If $(x_1,y_1)=(x_2,y_2)$, then $x_1=x_2$ and $y_1=y_2$. Since $d_X$ and $d_Y$ are metrics,
\begin{align*}
d_X(x_1,x_2)=0
\end{align*}
and
\begin{align*}
d_Y(y_1,y_2)=0.
\end{align*}
Therefore $d_p((x_1,y_1),(x_2,y_2))=0$ for every $1\le p\le\infty$.
Conversely, first suppose $1\le p<\infty$ and
\begin{align*}
d_p((x_1,y_1),(x_2,y_2))=0.
\end{align*}
By the finite-$p$ formula,
\begin{align*}
d_X(x_1,x_2)^p+d_Y(y_1,y_2)^p=0.
\end{align*}
Both summands are nonnegative, so each summand is zero:
\begin{align*}
d_X(x_1,x_2)^p=0
\end{align*}
and
\begin{align*}
d_Y(y_1,y_2)^p=0.
\end{align*}
Since $p\ge 1$, this implies
\begin{align*}
d_X(x_1,x_2)=0
\end{align*}
and
\begin{align*}
d_Y(y_1,y_2)=0.
\end{align*}
The identity of indiscernibles for $d_X$ and $d_Y$ gives $x_1=x_2$ and $y_1=y_2$, hence $(x_1,y_1)=(x_2,y_2)$.

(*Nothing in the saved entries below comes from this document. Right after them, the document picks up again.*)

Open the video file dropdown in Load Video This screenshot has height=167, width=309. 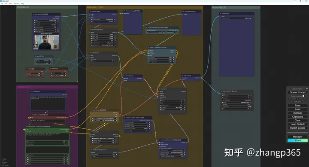pyautogui.click(x=46, y=21)
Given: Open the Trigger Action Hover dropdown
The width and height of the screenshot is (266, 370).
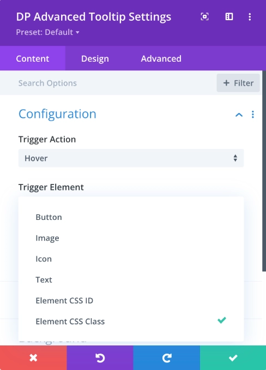Looking at the screenshot, I should tap(131, 158).
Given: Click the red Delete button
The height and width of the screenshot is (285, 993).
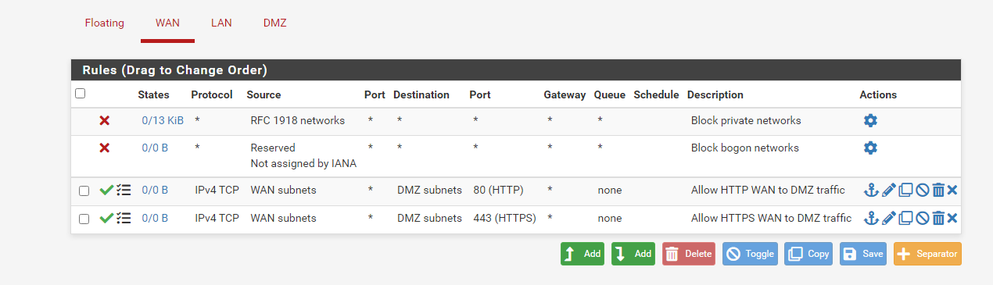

Now suppose $p=\infty$ and
\begin{align*}
d_\infty((x_1,y_1),(x_2,y_2))=0.
\end{align*}
Then
\begin{align*}
\max\{d_X(x_1,x_2),d_Y(y_1,y_2)\}=0.
\end{align*}
Since both entries in the maximum are nonnegative, both are zero. Thus $d_X(x_1,x_2)=0$ and $d_Y(y_1,y_2)=0$, so $x_1=x_2$ and $y_1=y_2$. Hence $(x_1,y_1)=(x_2,y_2)$.
[/step]
[step:Prove the two-coordinate Minkowski estimate for finite $p$]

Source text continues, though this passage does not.